● Zu erledigen
(1) Gib für jede der folgenden Aussagen an, ob sie mit dem Ausgangstext übereinstimmt, und belege jede Antwort mit einem wörtlichen Zitat daraus. (a) Guardiola setzte Javi Martínez überraschend als 8er bzw. 10er ein. (b) Guardiolas Plan ging vollständig auf. (c) Matthias Sammer äußerte sich nach dem DFB-Pokalfinale.
(2) Schreibe die Zeilen der Auflistung ab, beginnend mit der Zeile, die „1465x1092 pixels. How“ enthält, und endend mit der Zeile, die „coord(19,24)“ enthält.

╭─ Ausgangstext

Auch Guardiola hatte sich beim 3:0-Sieg in Dortmund etwas besonderes überlegt und brachte überraschend Javi Martínez als 8er, beziehungsweise 10er. Er sollte damit erstens noch früher ins Gegenpressing gehen können und zweitens bei langen Bällen als zusätzliche Anspielstation um den Strafraum agieren. Der Plan ging nicht zu 100 Prozent auf, denn Bayern übernahm erst das Kommando als Guardiola mit Götze und Thiago gegen die ersatzgeschwächt und müden Dortmunder nachlegen konnte. Matthias Sammer hat es vor dem DFB-Pokalfinale richtig gesagt. Es geht um Kleinigkeiten, die in einem solchen Finale entscheiden. Ein guter Plan gegen das Dortmunder Pressing, um die eigene Spielphilosophie mit Ballbesitz und fluidem Positionsspiel in der gegnerischen Hälfte überhaupt erst zu ermöglichen, zählt am Samstag mit Sicherheit dazu. Guardiola sollte hier etwas besonderes vielleicht auch überraschendes vorbereiten.

╰─
╭─ Datensatzinhalt

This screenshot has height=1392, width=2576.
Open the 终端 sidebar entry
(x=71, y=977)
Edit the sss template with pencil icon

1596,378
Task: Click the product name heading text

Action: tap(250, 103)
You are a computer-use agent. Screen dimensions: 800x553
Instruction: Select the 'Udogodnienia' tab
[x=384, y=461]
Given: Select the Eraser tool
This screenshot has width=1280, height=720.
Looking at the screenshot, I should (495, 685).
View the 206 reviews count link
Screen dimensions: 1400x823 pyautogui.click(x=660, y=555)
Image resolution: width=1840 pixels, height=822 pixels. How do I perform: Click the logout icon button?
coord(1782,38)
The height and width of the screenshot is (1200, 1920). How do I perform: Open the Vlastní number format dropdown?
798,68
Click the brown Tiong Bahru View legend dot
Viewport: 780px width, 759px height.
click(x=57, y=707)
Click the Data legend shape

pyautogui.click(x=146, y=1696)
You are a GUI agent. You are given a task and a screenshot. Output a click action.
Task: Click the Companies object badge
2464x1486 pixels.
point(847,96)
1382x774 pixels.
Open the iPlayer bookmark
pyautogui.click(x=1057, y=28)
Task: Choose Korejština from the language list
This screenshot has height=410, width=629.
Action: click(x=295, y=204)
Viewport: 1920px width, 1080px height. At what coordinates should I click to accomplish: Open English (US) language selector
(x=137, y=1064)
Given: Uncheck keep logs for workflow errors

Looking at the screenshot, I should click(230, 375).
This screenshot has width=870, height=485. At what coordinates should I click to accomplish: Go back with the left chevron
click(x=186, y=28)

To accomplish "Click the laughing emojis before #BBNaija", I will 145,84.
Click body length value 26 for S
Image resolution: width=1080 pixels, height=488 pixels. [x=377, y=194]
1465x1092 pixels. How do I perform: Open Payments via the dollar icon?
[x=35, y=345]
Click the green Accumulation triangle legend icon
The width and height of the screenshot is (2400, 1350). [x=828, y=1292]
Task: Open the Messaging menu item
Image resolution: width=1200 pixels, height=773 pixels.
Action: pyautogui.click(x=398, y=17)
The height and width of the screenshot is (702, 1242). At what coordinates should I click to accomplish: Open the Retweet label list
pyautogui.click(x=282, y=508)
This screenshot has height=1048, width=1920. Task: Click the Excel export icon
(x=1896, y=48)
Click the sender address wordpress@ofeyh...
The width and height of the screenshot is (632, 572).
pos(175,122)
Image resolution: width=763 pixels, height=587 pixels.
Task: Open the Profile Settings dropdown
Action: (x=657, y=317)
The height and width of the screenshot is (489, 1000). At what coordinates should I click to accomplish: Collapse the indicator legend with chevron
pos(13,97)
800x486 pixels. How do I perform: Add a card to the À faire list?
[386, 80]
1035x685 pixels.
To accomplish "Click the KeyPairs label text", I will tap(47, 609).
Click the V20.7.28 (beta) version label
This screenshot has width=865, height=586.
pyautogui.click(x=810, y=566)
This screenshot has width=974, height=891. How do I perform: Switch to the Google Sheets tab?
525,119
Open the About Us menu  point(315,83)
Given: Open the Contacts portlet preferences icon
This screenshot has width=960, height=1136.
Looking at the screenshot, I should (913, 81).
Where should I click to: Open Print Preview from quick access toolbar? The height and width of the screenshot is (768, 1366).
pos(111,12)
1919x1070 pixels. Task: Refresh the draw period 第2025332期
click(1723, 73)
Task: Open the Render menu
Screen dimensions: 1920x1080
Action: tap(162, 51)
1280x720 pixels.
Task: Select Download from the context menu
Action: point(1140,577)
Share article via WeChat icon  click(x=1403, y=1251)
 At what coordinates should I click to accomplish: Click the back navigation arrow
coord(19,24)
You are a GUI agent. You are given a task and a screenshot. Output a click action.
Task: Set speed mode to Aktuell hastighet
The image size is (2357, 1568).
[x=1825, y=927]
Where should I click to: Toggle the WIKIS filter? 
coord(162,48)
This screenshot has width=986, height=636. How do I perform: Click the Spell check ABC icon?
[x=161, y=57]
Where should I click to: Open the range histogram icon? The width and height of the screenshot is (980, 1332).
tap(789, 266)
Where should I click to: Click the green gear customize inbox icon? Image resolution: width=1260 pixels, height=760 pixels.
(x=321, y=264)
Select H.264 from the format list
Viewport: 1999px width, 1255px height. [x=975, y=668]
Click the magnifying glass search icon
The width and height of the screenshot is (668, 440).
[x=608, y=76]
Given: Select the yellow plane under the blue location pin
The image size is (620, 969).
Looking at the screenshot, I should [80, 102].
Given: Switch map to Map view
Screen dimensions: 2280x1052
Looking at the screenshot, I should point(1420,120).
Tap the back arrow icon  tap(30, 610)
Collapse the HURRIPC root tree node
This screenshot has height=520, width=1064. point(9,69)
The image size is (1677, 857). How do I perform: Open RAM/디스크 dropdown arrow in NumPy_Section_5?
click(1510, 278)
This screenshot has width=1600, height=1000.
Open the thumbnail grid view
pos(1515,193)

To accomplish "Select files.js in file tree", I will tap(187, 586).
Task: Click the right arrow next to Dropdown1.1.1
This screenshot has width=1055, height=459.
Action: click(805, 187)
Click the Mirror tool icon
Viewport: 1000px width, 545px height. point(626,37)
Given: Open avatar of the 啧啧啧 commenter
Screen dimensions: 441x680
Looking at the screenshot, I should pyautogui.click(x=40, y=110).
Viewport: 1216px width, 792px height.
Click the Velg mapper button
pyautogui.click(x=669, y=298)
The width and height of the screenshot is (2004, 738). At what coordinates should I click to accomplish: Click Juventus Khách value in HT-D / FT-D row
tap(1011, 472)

╰─

● Antworten
(1)
(a) Ja: „brachte überraschend Javi Martínez als 8er, beziehungsweise 10er“
(b) Nein: „Der Plan ging nicht zu 100 Prozent auf“
(c) Nein: „Matthias Sammer hat es vor dem DFB-Pokalfinale richtig gesagt.“

(2)
1465x1092 pixels. How do I perform: Open Payments via the dollar icon?
[x=35, y=345]
Click the green Accumulation triangle legend icon
The width and height of the screenshot is (2400, 1350). [x=828, y=1292]
Task: Open the Messaging menu item
Image resolution: width=1200 pixels, height=773 pixels.
Action: pyautogui.click(x=398, y=17)
The height and width of the screenshot is (702, 1242). At what coordinates should I click to accomplish: Open the Retweet label list
pyautogui.click(x=282, y=508)
This screenshot has height=1048, width=1920. Task: Click the Excel export icon
(x=1896, y=48)
Click the sender address wordpress@ofeyh...
The width and height of the screenshot is (632, 572).
pos(175,122)
Image resolution: width=763 pixels, height=587 pixels.
Task: Open the Profile Settings dropdown
Action: (x=657, y=317)
The height and width of the screenshot is (489, 1000). At what coordinates should I click to accomplish: Collapse the indicator legend with chevron
pos(13,97)
800x486 pixels. How do I perform: Add a card to the À faire list?
[386, 80]
1035x685 pixels.
To accomplish "Click the KeyPairs label text", I will tap(47, 609).
Click the V20.7.28 (beta) version label
This screenshot has width=865, height=586.
pyautogui.click(x=810, y=566)
This screenshot has width=974, height=891. How do I perform: Switch to the Google Sheets tab?
525,119
Open the About Us menu  point(315,83)
Given: Open the Contacts portlet preferences icon
This screenshot has width=960, height=1136.
Looking at the screenshot, I should (913, 81).
Where should I click to: Open Print Preview from quick access toolbar? The height and width of the screenshot is (768, 1366).
pos(111,12)
1919x1070 pixels. Task: Refresh the draw period 第2025332期
click(1723, 73)
Task: Open the Render menu
Screen dimensions: 1920x1080
Action: tap(162, 51)
1280x720 pixels.
Task: Select Download from the context menu
Action: point(1140,577)
Share article via WeChat icon  click(x=1403, y=1251)
 At what coordinates should I click to accomplish: Click the back navigation arrow
coord(19,24)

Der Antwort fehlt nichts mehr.